In today's climate of economic uncertainty and job insecurity, ordinary Americans are more inclined to save money if they possibly can than to continue their borrowing habit to fund consumption. The best way of breaking this concern is to put money back in people's pockets through fiscal actions—ranging from infrastructure investments to employment tax cuts and unemployment insurance extension—to create jobs directly or indirectly. Fiscal policy also has better distributive effects than monetary policy in helping those most in need.
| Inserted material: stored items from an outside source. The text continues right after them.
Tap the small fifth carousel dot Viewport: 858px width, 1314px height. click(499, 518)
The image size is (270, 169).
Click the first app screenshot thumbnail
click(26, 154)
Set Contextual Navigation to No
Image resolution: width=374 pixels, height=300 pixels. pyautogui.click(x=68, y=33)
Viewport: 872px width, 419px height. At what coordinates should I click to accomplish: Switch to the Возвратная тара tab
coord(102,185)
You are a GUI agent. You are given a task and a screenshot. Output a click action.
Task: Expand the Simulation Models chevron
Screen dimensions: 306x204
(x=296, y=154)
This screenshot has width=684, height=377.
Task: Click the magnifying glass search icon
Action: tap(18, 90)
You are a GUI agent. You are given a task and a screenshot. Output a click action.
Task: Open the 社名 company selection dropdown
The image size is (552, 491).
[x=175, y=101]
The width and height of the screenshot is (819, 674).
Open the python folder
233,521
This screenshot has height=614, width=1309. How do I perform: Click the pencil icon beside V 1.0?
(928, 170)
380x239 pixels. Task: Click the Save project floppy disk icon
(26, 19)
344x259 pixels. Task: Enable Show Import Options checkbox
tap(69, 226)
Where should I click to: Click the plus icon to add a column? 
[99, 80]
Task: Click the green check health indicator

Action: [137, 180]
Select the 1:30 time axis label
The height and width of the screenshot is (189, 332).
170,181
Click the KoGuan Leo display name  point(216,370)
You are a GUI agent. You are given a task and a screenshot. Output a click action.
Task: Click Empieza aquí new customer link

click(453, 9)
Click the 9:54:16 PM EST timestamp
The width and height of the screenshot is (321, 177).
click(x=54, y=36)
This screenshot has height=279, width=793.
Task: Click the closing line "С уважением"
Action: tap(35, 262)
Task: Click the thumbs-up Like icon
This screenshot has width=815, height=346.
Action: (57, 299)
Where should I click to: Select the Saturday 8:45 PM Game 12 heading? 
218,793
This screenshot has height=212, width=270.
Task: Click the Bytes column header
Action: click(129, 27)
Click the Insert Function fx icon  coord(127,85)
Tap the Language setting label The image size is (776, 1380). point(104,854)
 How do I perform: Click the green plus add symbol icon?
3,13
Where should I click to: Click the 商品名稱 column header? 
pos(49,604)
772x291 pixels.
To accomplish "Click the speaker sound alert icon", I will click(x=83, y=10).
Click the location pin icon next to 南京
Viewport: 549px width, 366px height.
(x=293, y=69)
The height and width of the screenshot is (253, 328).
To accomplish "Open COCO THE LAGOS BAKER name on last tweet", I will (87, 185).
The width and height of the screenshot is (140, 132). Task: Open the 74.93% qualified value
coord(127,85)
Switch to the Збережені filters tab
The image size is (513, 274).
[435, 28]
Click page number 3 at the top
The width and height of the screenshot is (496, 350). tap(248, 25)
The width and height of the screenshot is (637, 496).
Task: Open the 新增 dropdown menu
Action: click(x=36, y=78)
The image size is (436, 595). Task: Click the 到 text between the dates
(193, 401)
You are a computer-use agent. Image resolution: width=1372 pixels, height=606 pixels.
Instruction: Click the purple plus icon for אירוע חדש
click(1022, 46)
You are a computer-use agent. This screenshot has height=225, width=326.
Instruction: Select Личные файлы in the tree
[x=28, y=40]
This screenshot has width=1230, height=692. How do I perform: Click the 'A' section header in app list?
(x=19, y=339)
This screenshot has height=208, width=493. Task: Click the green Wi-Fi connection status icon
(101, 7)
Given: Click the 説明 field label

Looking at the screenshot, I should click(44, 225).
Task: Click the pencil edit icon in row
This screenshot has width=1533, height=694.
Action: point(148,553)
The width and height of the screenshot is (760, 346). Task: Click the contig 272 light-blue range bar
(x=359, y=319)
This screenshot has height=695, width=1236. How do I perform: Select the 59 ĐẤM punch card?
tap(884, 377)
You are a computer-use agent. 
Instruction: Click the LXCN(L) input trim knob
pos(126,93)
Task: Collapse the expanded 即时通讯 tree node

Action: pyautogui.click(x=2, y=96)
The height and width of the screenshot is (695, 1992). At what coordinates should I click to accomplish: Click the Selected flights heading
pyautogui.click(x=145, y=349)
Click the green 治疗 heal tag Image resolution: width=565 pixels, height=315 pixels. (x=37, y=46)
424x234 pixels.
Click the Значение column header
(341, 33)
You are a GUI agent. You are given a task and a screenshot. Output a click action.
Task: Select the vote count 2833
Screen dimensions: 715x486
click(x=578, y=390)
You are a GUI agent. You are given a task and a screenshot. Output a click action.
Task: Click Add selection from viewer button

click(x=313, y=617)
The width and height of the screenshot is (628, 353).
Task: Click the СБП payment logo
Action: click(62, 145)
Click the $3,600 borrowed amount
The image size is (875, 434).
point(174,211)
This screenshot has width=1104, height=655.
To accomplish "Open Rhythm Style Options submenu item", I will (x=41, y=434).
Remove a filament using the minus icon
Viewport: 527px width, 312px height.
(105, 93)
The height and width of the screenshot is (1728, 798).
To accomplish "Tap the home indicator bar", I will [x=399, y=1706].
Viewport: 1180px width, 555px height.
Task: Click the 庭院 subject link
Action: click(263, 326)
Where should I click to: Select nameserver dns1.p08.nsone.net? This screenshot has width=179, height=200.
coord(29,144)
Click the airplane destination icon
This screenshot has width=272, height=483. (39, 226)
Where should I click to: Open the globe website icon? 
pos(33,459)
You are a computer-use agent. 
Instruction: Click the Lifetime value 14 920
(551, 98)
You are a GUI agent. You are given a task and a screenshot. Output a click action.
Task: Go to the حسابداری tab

As Greenspan himself admitted in his Harvard commencement address of 1999, when the boom he helped to create was at its peak, "The gains have not been as widely spread across households as I would like." It may be heresy to say so in today's political climate, but the Keynesian multiplier represents the best chance of boosting employment and expanding income amongst the working and middle classes.
The Fed chair was the chief manager of prosperity in the era when inflation was deemed the number-one economic problem, but times have changed. The president should resume that role now that unemployment is the principal concern, and presidential fiscal policy is needed to address it. Whether Barack Obama can accept this, and, even if he does, is able to break free of partisan fetters to take up that responsibility is another matter.